What is expected |
Print out the entries that follow exactly, missing none.

+-------+

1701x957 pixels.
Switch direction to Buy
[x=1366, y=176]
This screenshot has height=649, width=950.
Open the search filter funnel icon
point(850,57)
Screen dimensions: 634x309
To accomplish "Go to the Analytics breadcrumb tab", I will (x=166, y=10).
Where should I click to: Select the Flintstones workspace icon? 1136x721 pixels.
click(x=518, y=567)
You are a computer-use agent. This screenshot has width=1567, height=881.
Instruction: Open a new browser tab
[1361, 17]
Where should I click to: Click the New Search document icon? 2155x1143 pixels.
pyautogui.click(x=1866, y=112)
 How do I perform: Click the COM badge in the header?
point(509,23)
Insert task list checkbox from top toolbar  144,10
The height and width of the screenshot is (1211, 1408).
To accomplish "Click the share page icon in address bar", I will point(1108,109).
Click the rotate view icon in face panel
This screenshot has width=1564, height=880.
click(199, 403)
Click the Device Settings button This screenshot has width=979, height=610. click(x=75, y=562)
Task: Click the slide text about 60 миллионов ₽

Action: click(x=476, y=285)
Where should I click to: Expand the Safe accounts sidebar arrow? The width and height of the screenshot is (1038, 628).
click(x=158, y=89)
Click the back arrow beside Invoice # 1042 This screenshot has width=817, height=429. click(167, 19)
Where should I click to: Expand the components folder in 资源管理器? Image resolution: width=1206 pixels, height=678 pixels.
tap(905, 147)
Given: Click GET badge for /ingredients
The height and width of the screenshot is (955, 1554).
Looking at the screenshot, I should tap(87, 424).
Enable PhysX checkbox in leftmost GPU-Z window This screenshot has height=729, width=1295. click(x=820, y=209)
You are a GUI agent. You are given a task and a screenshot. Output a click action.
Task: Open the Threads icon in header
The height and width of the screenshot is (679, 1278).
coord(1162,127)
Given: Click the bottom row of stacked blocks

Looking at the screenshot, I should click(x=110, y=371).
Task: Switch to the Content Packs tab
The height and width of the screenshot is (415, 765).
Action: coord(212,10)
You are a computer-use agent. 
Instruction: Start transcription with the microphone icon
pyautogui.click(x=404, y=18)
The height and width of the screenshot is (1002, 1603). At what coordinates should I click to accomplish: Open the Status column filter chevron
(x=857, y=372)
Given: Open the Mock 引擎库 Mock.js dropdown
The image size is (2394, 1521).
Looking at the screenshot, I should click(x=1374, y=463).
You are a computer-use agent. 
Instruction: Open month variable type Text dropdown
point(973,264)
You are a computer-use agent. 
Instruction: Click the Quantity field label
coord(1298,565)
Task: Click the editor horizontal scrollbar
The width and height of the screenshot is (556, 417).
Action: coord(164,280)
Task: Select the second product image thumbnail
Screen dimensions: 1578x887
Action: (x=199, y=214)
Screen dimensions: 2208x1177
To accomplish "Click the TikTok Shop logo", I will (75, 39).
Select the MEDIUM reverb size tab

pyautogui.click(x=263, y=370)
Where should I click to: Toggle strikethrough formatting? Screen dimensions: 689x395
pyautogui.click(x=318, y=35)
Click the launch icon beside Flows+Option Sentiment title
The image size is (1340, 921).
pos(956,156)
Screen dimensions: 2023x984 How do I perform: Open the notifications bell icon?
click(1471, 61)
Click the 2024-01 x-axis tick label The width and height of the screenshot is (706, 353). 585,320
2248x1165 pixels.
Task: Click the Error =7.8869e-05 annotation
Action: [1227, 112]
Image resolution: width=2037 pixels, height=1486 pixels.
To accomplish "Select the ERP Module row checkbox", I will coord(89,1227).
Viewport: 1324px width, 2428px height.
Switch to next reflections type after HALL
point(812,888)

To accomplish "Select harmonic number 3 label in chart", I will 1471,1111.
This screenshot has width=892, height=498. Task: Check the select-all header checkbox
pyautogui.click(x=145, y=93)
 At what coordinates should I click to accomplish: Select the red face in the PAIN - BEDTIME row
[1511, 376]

+-------+

Result for this exercise |
1701x957 pixels.
Switch direction to Buy
[x=1366, y=176]
This screenshot has height=649, width=950.
Open the search filter funnel icon
point(850,57)
Screen dimensions: 634x309
To accomplish "Go to the Analytics breadcrumb tab", I will (x=166, y=10).
Where should I click to: Select the Flintstones workspace icon? 1136x721 pixels.
click(x=518, y=567)
You are a computer-use agent. This screenshot has width=1567, height=881.
Instruction: Open a new browser tab
[1361, 17]
Where should I click to: Click the New Search document icon? 2155x1143 pixels.
pyautogui.click(x=1866, y=112)
 How do I perform: Click the COM badge in the header?
point(509,23)
Insert task list checkbox from top toolbar  144,10
The height and width of the screenshot is (1211, 1408).
To accomplish "Click the share page icon in address bar", I will point(1108,109).
Click the rotate view icon in face panel
This screenshot has width=1564, height=880.
click(199, 403)
Click the Device Settings button This screenshot has width=979, height=610. click(x=75, y=562)
Task: Click the slide text about 60 миллионов ₽

Action: click(x=476, y=285)
Where should I click to: Expand the Safe accounts sidebar arrow? The width and height of the screenshot is (1038, 628).
click(x=158, y=89)
Click the back arrow beside Invoice # 1042 This screenshot has width=817, height=429. click(167, 19)
Where should I click to: Expand the components folder in 资源管理器? Image resolution: width=1206 pixels, height=678 pixels.
tap(905, 147)
Given: Click GET badge for /ingredients
The height and width of the screenshot is (955, 1554).
Looking at the screenshot, I should tap(87, 424).
Enable PhysX checkbox in leftmost GPU-Z window This screenshot has height=729, width=1295. click(x=820, y=209)
You are a GUI agent. You are given a task and a screenshot. Output a click action.
Task: Open the Threads icon in header
The height and width of the screenshot is (679, 1278).
coord(1162,127)
Given: Click the bottom row of stacked blocks

Looking at the screenshot, I should click(x=110, y=371).
Task: Switch to the Content Packs tab
The height and width of the screenshot is (415, 765).
Action: coord(212,10)
You are a computer-use agent. 
Instruction: Start transcription with the microphone icon
pyautogui.click(x=404, y=18)
The height and width of the screenshot is (1002, 1603). At what coordinates should I click to accomplish: Open the Status column filter chevron
(x=857, y=372)
Given: Open the Mock 引擎库 Mock.js dropdown
The image size is (2394, 1521).
Looking at the screenshot, I should click(x=1374, y=463).
You are a computer-use agent. 
Instruction: Open month variable type Text dropdown
point(973,264)
You are a computer-use agent. 
Instruction: Click the Quantity field label
coord(1298,565)
Task: Click the editor horizontal scrollbar
The width and height of the screenshot is (556, 417).
Action: coord(164,280)
Task: Select the second product image thumbnail
Screen dimensions: 1578x887
Action: (x=199, y=214)
Screen dimensions: 2208x1177
To accomplish "Click the TikTok Shop logo", I will (75, 39).
Select the MEDIUM reverb size tab

pyautogui.click(x=263, y=370)
Where should I click to: Toggle strikethrough formatting? Screen dimensions: 689x395
pyautogui.click(x=318, y=35)
Click the launch icon beside Flows+Option Sentiment title
The image size is (1340, 921).
pos(956,156)
Screen dimensions: 2023x984 How do I perform: Open the notifications bell icon?
click(1471, 61)
Click the 2024-01 x-axis tick label The width and height of the screenshot is (706, 353). 585,320
2248x1165 pixels.
Task: Click the Error =7.8869e-05 annotation
Action: [1227, 112]
Image resolution: width=2037 pixels, height=1486 pixels.
To accomplish "Select the ERP Module row checkbox", I will coord(89,1227).
Viewport: 1324px width, 2428px height.
Switch to next reflections type after HALL
point(812,888)

To accomplish "Select harmonic number 3 label in chart", I will 1471,1111.
This screenshot has width=892, height=498. Task: Check the select-all header checkbox
pyautogui.click(x=145, y=93)
 At what coordinates should I click to accomplish: Select the red face in the PAIN - BEDTIME row
[1511, 376]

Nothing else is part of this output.